→ **TASK MATERIAL**
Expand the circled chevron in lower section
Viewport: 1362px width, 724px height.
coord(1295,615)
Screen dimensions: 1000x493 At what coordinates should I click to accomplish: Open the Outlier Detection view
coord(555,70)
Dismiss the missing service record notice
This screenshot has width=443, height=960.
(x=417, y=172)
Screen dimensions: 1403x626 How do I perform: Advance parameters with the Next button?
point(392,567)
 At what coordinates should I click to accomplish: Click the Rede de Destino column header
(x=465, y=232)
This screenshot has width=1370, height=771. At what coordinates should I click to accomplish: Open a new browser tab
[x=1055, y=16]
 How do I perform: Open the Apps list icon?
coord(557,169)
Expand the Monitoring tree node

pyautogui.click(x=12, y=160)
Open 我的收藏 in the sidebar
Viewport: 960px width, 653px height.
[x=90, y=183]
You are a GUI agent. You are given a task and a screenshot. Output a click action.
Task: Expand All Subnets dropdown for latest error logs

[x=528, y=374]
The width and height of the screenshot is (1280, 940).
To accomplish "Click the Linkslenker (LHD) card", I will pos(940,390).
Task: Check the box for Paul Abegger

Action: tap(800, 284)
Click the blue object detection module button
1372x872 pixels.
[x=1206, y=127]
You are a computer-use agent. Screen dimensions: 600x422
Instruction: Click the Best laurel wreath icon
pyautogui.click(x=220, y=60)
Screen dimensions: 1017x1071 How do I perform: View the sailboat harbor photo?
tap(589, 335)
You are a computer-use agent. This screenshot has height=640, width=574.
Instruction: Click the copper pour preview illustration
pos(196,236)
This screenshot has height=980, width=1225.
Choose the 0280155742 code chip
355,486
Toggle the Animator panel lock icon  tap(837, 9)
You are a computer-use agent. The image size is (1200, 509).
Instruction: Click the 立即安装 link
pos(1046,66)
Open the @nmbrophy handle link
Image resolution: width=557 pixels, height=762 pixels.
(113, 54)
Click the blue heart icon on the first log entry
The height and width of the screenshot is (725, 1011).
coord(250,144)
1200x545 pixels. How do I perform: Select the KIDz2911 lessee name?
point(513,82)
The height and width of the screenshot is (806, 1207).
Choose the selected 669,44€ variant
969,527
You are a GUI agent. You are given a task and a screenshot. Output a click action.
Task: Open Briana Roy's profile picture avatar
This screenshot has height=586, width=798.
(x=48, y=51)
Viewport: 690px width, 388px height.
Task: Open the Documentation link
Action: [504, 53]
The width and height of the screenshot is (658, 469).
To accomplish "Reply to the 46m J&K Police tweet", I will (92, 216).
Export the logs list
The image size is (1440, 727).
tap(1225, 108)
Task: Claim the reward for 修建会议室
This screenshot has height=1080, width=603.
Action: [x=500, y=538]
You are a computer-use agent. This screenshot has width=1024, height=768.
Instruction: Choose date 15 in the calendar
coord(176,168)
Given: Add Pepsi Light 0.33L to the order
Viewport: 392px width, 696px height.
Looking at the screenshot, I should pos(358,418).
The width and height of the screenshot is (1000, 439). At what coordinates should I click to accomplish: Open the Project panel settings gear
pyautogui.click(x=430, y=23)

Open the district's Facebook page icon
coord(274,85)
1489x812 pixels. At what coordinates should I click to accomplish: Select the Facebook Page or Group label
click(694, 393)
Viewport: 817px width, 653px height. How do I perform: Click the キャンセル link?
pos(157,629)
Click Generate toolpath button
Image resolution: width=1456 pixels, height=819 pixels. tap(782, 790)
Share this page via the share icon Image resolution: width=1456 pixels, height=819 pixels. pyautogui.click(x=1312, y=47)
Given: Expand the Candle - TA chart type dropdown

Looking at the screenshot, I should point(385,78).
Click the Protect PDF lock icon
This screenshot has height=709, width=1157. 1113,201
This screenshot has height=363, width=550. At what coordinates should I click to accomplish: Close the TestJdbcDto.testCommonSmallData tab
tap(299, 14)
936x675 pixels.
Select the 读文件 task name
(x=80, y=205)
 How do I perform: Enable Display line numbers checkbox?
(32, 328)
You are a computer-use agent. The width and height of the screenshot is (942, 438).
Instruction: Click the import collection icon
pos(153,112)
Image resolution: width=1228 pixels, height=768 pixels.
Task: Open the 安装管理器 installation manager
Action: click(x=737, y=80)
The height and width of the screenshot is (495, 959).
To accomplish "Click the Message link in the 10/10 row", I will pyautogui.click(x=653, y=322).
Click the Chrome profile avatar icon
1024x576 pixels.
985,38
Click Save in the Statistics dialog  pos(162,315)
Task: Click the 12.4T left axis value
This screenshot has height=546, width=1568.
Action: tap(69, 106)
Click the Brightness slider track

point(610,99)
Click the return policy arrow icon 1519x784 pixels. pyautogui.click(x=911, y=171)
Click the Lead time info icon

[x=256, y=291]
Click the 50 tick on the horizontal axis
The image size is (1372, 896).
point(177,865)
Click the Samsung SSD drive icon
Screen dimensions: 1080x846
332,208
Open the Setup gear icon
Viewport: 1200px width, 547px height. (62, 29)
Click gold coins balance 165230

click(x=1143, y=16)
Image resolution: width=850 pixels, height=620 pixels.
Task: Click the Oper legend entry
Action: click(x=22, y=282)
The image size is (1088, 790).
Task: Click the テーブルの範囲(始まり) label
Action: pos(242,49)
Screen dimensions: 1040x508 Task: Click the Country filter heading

→ **EXERCISE DESCRIPTION**
Copy every line in the data above that has the string "agent" in it.

→ **SOLUTION**
You are a GUI agent. You are given a task and a screenshot. Output a click action.
You are a computer-use agent. Screen dimensions: 600x422
You are a computer-use agent. This screenshot has height=640, width=574.
You are a computer-use agent. The image size is (1200, 509).
You are a GUI agent. You are given a task and a screenshot. Output a click action.
You are a computer-use agent. This screenshot has width=1024, height=768.
You are a computer-use agent. The width and height of the screenshot is (942, 438).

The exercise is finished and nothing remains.